Joe Biden attribue la défaite de Kamala Harris au sexisme et au racisme, et balaie les inquiétudes sur son âge
Joe Biden attribue la défaite de Kamala Harris au sexisme et au racisme, et balaie les inquiétudes sur son âge

Lors de sa première apparition publique majeure depuis son départ de la Maison-Blanche en janvier, Joe Biden a assumé la responsabilité de la victoire de Donald Trump à la présidentielle de 2024. Mais il a également dénoncé ce qu’il qualifie de sexisme et de racisme comme facteurs ayant contribué à la défaite de Kamala Harris, candidate démocrate à sa succession.

Invité jeudi de l’émission The View sur ABC, l’ancien président démocrate de 82 ans a abordé sans détour les raisons de l’échec électoral de son parti, les critiques liées à son âge, et la conduite de son successeur républicain, Donald Trump. Il a expliqué être resté silencieux pendant les cent premiers jours de la nouvelle présidence par respect pour la tradition de retrait des anciens dirigeants.

Concernant la campagne de 2024, Biden s’est dit surpris par l’impact persistant des préjugés sur la perception de Kamala Harris. « Ils ont choisi la voie sexiste », a-t-il affirmé, évoquant des critiques insinuant « qu’une femme, et une femme métisse, ne pouvait pas diriger le pays ». Il a toutefois reconnu sa propre part de responsabilité : « C’était moi le chef. Et il [Trump] a gagné, donc j’en porte la responsabilité. »

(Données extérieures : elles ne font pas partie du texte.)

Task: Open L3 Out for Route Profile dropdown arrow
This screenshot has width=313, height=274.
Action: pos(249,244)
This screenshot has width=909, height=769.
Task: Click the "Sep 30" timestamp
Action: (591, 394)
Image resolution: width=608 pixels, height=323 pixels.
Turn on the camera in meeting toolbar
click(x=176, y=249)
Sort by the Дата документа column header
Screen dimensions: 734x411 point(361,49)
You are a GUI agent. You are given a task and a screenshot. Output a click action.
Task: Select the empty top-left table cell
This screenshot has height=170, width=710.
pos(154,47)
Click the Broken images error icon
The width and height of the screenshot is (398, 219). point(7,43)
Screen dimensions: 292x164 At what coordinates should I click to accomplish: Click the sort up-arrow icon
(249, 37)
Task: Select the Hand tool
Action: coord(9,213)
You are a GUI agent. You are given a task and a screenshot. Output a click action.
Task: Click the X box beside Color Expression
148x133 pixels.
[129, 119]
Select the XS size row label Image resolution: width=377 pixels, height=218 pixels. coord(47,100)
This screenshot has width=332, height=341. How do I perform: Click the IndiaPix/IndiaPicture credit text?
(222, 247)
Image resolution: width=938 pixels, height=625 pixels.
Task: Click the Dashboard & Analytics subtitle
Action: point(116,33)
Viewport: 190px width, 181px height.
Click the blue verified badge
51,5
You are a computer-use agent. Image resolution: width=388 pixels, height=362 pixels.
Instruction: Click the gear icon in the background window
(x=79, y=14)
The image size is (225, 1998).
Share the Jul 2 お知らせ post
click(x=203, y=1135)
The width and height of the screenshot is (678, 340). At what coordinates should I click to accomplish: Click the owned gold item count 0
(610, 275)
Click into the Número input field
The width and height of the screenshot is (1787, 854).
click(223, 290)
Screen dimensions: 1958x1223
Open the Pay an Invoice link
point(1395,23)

Joe Biden, qui a quitté la vie politique active, ne prévoit pas de jouer un rôle central dans l’avenir du Parti démocrate. Il a cependant indiqué rester en contact avec Kamala Harris et lui avoir offert des conseils, sans en révéler la teneur. « Elle doit prendre une décision difficile sur la suite. J’espère qu’elle restera engagée », a-t-il confié.

Il a également réfuté les inquiétudes concernant ses capacités mentales, soulevées notamment après un débat raté en juin 2024 qui avait marqué un tournant dans sa campagne. Selon lui, les critiques émanaient surtout de l’élite du parti : « Le seul motif de mon retrait, c’était pour éviter une division au sein des démocrates », a-t-il déclaré, ajoutant que la base démocrate ne partageait pas nécessairement les doutes des dirigeants.

Les sondages contredisent toutefois cette perception. Une enquête AP-NORC menée début 2022 montrait que seuls 48 % des démocrates souhaitaient que Biden se représente. Ce chiffre est tombé à 37 % début 2023, et après le débat calamiteux de l’été, près des deux tiers des démocrates voulaient qu’il abandonne la course.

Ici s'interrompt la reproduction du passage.